You’ve had your interview, which you think went well. The recruiter said that management wants a new recruit in place within two weeks and that you’d receive a call either way. You emailed your thank you note to the interview team … and two weeks later you are still waiting.
All that waiting seems to demand action; after all, we are often urged to be pro-active. “What if I called to inquire? Would that help show my interest?” wonders the impatient job hunter. So what is the best way to handle all that waiting?
There are many approaches, a few are listed below, and depending on a person’s character, strength of verbal communications, rapport established with the interview team, indications given about how soon a decision will be made or when the chosen candidate will ideally be starting, a candidate may elect to wait patiently, or to follow up.
- At the end of the interview, ask “May I give you a call to follow up on the selection process?” A “yes” gives you the confidence to inquire without angst!
- Most people feel comfortable sending (and receiving) two follow-up emails.

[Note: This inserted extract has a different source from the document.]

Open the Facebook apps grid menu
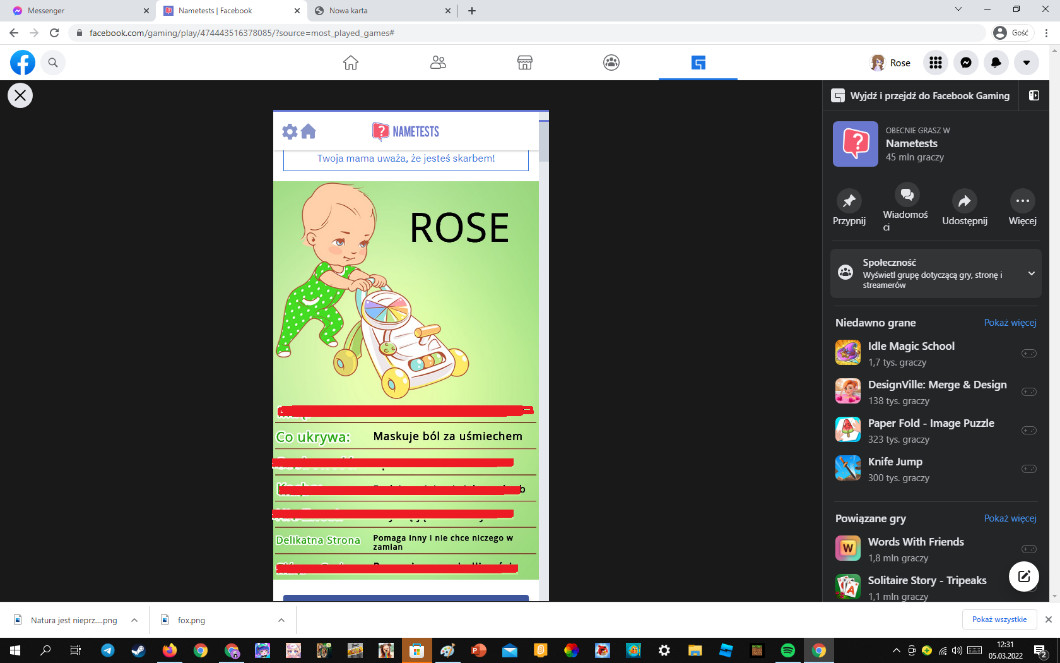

After that it starts to feel desperate, which is a job offer deal-breaker. Keep track of who you call, what was said, and who you’ve not yet reached, to make sure that you don’t overdo it.
- If it is outside your comfort zone to follow up, you might choose to say so. “I apologize for adding yet another email to your Inbox. I am compelled to write, though, as I want to be certain that I convey my passion for sales and my continued interest in the position of Account Manager.” Reinforce your value in one or two quick bullets of accomplishments.
- Instead of an email try a postcard or short hand-written note, snail-mailed.
- Call, but don’t leave a message; rather, call until you reach a real live person. Best bet for getting through to the hiring manager is to call very early or quite late in the day.
- Source an on-line or newspaper article, and email or snail mail this article, which must of course be of interest to the receiver, who should ideally be the hiring manager. This gives you a great opportunity to share your own ideas on the relevant news story, and casually inquire whether the interview team is close to making a hiring decision.
It is a sad truth that not all interviewers, recruiters, or HR personnel follow through on their promise to call either way. Although everyone deserves the courtesy of knowing, it’s also true that lots of folks have trouble delivering bad news. One last idea:
- Never give up. Even if you didn’t land that job, send an email a month or two down the road, thanking them again for a great interview, sharing that although you are exploring a few possibilities you are still available. Or if you know the position is filled, suggest that if they know of a suitable position, in their company or another, you would be very grateful for a referral or more information.
Whether you choose to wait in silence or to act is a personal preference – there is no right or wrong. Ultimately it is up to each job hunter to determine what tactics he or she is comfortable using.